There is no access to zone A/B. Restricted access is allowed to zone C/D, but only for essential purposes and by people with a means of rapid exit. All other zones have normal occupation.
Observations were limited during the day today due to low cloud. The observations made do suggest that rockfall activity is occurring on a semi-continuous basis although run out is limited to the base of the dome for all but the largest rockfalls. Excellent viewing conditions last evening showed the very active nature of the new dome, with glowing seen all over the northeastern flank and common avalanching of incandescent blocks. The new dome is very dark in colour and is quite smooth compared to older domes - a sample is required before detailed analysis of the rock can be undertaken.
Seismic activity comprises mainly hybrid events in poorly-defined swarms at intervals of a few hours. There were 138 hybrid events recorded during the day, along with 6 long-period and two volcano-tectonic earthquakes. A total of 36 rockfalls triggered the seismic network today, a significant reduction from yesterday. Although the number of events was lower today than yesterday, individual events have tended to be bigger.
No EDM measurements were taken today due to the low cloud cover.
Water and gas samples were collected today as part of the routine environmental monitoring undertaken by MVO.

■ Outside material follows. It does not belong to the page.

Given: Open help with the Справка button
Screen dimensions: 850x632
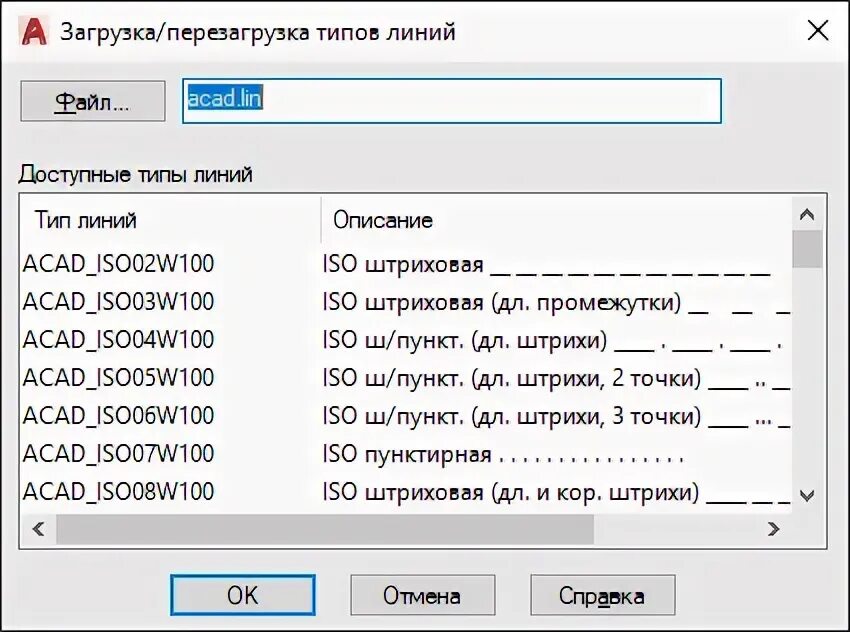Looking at the screenshot, I should click(x=602, y=596).

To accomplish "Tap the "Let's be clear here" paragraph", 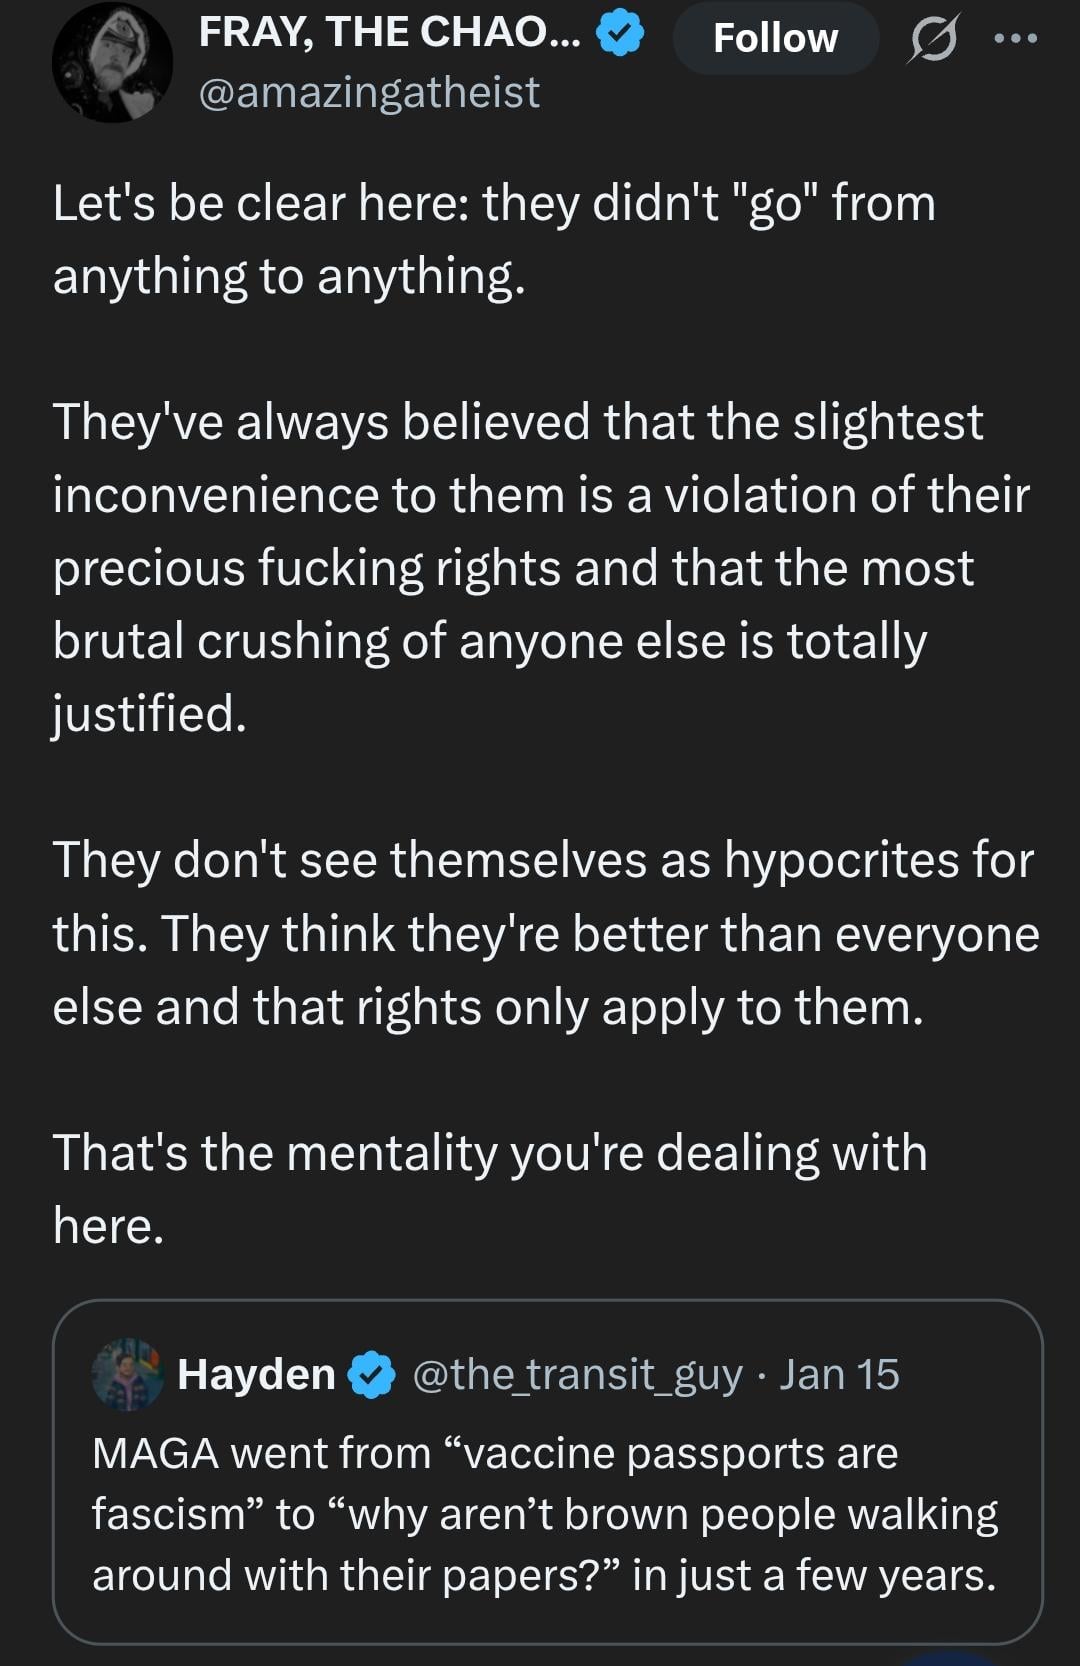I will click(494, 239).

COSPEC measurements made yesterday were further processed overnight and an average flux of 325 tonnes per day of sulphur dioxide was measured. This is similar to the previous day and also similar to measurements in mid-November when COSPEC was last operating.
Temperature measurements on the new dome were attempted yesterday evening but the instrument used needed to be closer than was possible in the conditions. However, observations of incandescence in daylight suggest that this dome lava may be hotter than previous dome lava.